Colonel Kota found it despairing. How can we build a railway, he thought, when they can’t even walk to the job? And then he noticed Darky Gardiner’s neck.
Colonel Kota ordered the Goanna to manhandle Darky Gardiner into a kneeling position, with his head bowed. He examined the Australian prisoner’s neck more closely. It was skinny, filth in its folds.
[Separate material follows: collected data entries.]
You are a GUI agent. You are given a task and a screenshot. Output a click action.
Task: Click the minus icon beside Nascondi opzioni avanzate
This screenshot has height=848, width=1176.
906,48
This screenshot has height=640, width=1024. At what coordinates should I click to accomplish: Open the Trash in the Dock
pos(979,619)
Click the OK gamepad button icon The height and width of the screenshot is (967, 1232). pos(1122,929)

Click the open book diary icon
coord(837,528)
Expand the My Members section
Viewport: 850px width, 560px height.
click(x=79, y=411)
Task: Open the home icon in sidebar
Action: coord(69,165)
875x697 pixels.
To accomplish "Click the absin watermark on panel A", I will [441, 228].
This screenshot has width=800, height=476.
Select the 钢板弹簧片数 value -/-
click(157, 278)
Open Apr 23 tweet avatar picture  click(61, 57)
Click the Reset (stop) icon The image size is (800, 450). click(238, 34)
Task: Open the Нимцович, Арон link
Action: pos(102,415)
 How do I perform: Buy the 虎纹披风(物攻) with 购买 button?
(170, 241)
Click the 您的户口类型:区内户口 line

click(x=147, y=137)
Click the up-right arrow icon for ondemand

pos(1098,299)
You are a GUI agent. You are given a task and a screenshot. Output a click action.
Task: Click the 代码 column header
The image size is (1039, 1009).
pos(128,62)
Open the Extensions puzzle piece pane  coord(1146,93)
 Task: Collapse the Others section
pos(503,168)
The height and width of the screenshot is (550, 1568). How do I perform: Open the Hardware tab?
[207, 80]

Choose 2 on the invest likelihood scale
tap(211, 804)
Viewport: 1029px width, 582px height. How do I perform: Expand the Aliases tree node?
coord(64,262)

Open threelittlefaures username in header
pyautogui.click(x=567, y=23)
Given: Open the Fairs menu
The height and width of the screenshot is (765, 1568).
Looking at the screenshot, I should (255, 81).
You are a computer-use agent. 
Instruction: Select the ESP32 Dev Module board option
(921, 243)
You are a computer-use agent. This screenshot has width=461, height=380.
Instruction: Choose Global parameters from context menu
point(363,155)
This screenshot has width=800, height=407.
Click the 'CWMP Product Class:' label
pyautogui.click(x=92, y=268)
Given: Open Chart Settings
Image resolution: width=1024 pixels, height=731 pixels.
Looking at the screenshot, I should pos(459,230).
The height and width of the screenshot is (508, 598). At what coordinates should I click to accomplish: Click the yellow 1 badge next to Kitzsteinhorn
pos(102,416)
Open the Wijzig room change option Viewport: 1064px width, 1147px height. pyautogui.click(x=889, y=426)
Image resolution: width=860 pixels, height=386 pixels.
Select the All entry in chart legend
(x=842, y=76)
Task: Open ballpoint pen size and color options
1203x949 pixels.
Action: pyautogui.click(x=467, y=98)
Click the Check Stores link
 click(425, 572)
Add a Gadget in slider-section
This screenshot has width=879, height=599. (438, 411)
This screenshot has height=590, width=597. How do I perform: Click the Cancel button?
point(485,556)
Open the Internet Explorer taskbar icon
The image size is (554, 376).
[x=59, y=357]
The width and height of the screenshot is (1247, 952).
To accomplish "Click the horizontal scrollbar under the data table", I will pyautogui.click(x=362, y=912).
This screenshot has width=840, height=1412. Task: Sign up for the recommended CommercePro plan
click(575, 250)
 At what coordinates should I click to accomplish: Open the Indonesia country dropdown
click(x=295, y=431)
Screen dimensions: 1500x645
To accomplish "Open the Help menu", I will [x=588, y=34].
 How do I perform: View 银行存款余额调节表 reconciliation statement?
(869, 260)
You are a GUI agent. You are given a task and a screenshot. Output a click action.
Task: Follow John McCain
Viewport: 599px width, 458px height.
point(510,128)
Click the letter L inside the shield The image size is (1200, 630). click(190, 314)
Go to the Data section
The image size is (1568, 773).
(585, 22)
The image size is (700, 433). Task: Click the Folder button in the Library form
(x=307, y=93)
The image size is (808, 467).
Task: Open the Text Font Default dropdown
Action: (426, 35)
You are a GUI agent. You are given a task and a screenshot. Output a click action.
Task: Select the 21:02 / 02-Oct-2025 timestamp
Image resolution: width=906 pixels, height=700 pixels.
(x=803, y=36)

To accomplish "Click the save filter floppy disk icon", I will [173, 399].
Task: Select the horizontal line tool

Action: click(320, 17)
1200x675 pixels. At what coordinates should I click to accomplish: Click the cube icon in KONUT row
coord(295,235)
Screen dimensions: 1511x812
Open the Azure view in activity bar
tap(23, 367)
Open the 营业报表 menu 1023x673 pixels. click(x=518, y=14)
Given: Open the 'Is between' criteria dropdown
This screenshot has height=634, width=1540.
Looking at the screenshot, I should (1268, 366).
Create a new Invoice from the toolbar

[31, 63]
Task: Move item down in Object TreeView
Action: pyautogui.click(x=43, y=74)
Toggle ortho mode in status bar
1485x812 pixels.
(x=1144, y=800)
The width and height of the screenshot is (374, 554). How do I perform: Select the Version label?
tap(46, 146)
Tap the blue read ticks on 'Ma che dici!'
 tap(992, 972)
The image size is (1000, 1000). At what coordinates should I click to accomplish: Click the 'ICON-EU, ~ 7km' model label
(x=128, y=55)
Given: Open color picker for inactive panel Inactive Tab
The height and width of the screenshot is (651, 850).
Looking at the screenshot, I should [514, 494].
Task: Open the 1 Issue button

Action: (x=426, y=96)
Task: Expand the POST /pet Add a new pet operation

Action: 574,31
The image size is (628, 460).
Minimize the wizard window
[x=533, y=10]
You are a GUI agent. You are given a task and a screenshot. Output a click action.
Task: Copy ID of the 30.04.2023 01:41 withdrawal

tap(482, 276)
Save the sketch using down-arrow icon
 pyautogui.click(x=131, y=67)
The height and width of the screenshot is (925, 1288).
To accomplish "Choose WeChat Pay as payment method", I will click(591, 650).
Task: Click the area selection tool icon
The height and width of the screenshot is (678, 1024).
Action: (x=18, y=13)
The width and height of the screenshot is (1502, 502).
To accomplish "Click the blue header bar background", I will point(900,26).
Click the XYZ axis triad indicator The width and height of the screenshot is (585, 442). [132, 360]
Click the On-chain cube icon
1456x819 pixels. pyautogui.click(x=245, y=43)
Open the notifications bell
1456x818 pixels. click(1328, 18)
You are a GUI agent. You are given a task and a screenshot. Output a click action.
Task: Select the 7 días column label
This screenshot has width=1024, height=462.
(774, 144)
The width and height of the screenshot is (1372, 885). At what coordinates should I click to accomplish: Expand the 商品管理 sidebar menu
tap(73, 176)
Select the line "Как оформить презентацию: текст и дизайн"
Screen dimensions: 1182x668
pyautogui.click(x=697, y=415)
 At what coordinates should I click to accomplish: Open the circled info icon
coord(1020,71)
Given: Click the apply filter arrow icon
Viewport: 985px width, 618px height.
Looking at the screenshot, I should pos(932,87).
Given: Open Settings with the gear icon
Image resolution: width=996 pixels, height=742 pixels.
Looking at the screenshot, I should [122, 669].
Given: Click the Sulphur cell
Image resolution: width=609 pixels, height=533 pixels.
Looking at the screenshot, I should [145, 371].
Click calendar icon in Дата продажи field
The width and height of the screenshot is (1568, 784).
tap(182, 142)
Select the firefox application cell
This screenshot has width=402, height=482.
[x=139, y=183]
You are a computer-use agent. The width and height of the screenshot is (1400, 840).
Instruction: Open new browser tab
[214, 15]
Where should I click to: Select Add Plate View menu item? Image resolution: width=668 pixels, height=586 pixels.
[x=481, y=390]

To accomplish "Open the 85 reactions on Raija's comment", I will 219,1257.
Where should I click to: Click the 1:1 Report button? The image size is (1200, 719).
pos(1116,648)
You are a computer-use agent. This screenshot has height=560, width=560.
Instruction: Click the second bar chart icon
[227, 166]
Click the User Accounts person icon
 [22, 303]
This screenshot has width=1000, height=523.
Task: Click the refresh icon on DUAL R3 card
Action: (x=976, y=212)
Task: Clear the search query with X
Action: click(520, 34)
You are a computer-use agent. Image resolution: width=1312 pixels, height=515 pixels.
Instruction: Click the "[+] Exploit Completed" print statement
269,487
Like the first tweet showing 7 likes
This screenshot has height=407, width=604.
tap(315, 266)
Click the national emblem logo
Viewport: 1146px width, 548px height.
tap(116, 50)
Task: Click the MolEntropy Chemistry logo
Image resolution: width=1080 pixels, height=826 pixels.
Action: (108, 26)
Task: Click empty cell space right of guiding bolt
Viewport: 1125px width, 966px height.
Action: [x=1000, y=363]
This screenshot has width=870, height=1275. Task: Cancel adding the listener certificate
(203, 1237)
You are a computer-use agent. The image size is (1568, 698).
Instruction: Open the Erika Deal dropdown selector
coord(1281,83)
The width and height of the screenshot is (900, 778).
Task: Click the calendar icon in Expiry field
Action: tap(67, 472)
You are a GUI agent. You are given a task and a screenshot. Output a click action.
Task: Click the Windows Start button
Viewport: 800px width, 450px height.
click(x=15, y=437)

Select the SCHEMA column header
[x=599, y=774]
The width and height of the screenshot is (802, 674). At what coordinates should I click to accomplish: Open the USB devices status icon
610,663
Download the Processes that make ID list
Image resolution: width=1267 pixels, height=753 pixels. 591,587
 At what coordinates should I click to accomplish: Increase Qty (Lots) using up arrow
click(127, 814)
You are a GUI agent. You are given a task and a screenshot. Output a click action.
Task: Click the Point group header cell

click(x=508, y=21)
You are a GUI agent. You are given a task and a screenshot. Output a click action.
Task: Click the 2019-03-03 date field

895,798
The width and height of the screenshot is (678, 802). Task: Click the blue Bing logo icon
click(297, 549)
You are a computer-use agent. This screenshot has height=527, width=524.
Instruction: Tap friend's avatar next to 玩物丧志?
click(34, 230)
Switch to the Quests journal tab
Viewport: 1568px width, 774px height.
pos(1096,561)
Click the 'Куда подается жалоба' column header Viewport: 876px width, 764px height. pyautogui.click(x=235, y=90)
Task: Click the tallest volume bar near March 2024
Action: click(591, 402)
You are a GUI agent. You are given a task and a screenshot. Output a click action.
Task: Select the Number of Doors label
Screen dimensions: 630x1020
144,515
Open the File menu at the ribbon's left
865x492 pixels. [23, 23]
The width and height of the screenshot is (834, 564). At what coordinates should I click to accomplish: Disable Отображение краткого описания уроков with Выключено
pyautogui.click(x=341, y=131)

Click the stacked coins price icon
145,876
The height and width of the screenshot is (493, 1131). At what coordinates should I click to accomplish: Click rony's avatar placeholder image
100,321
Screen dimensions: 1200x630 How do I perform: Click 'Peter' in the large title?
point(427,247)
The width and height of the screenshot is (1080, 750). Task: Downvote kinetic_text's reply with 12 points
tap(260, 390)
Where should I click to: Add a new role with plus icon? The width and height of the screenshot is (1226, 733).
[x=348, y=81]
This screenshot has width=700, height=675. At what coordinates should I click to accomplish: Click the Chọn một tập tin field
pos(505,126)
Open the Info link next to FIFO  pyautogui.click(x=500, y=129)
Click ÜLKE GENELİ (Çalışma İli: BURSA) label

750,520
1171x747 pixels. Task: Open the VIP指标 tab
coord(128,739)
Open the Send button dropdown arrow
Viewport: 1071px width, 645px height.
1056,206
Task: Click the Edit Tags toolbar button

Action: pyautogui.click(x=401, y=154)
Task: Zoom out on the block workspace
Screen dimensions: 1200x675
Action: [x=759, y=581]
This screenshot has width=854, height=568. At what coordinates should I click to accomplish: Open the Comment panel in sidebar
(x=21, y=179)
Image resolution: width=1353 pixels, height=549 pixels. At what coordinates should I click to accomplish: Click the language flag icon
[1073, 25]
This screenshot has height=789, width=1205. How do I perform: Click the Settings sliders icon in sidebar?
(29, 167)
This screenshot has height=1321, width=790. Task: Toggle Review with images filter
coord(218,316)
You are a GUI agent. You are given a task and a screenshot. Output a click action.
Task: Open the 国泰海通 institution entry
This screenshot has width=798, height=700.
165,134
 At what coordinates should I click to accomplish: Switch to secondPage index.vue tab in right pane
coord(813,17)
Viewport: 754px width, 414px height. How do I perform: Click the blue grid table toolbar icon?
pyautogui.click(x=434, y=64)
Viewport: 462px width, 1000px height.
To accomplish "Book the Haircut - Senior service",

Yes, Colonel Kota thought. The flesh was muddy, grey, like dirt you piss on. Yes, yes, Colonel Kota thought. Something in its strangely reptilian wrinkling and dark patterning rumpled a memory in him that craved repetition. Yes! Yes! Colonel Kota knew he was in the power of something
demented, inhuman, that had left a trail of endings through Asia. And the more he killed, so casually, so joyfully, the more he realised his own ending would be the one death beyond his own control. To control the deaths of others—when, where, the craft of ensuring it was a cleanly sliced ending—that was possible. And in some strange way, such killing felt like controlling whatever remained of his own life.
In any case, Colonel Kota now reasoned, it would just waste the other prisoner’s precious energy carrying the sick man back to the camp, and at the camp precious food would be wasted on him when he was likely to die soon anyway.
Unsheathing his sword, he gestured to the Goanna to give him his water bottle. Colonel Kota could see his own hands were trembling, which was strange. He felt no fear or conscience.
Only the moon
and I, on our meeting-bridge,
alone, growing cold.
Colonel Kota recited Kikusha-ni’s haiku twice. But he had to stop his hands trembling. He took the cap off the water canteen and, as it shuddered in the air before him, poured water onto his sword. He watched the water beads rolling together on its bright surface, wet whip snakes slithering away. The beauty of it steadied him.
Raising his head, he concentrated on slowing his breath before carefully lowering the sword blade until it rested on Darky’s neck. He held it there, making his intention clear, readying his own body.
Eye shut! the Goanna yelled at Darky Gardiner. Eye shut!
And as he lit a cigarette, the Goanna blinked twice to illustrate his meaning.